Более того, именно использование ИР НЧК против России рассматривается в настоящее время администрацией Вашингтона и их союзниками в качестве основного набора силовых средств. Не случайно перед поездкой в Европу и встречей с В.В. Путиным в июне 2021 года Дж. Байден дал многозначительное интервью, в котором подчеркивалась не раз тождественность системы «демократических ценностей» национальным интересам, а само интервью чётко ориентирует читателя относительно будущей политики США своим названием: «Моя поездка в Европу посвящена Америке, объединяющей мировые демократии»[20].

Второе. Низкими рисками военной эскалации, когда политика «силового принуждения» не перерастала автоматически в военный, а, тем более, ядерный, конфликт, что предоставляло политике США и их союзников гораздо больше возможностей активного применения не военных инструментов насилия. Причем в целом ряде случаев откровенно провокационного характера в политико-дипломатической, экономической, информационной и даже военно-политической областях.

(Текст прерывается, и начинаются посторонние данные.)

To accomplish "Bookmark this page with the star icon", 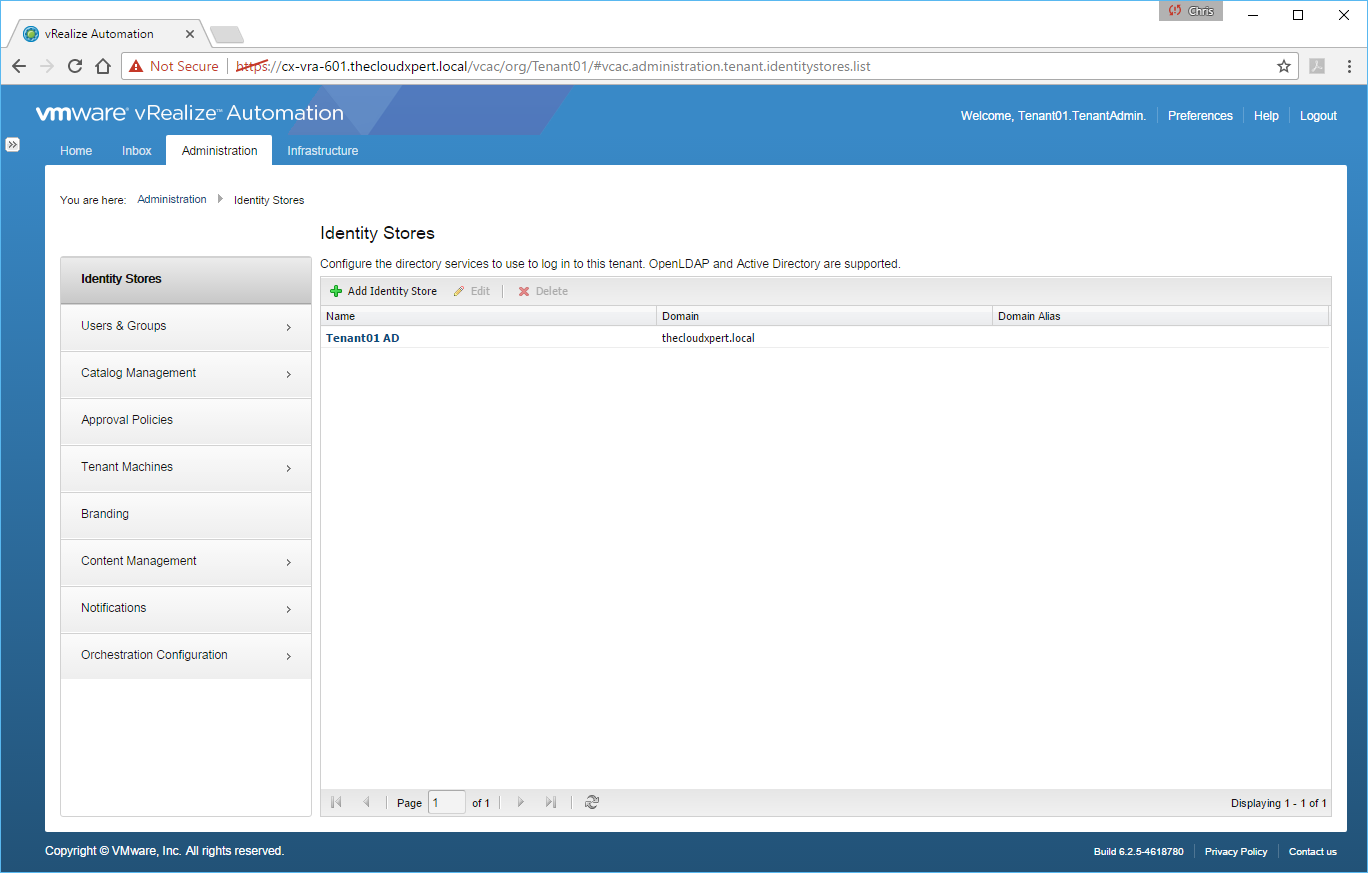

Такая политика в области ИР НЧК позволяла активно использовать идеологический ресурс, ориентируя на американские системы ценностей не только традиционные политические области, но и технологическое развитие. Так, в упоминавшейся статье Дж. Байден сказал, что «инновационное развитие должно определяться нашими ценностями, а не интересами авторитаров»[21]. Вслед за ним можно было бы повторить максиму А.А. Керсновского: «Созидатели России опирались на три великих устоя – духовную мощь Православной Церкви, творческий гений Русского Народа и доблесть Русской Армии»[22].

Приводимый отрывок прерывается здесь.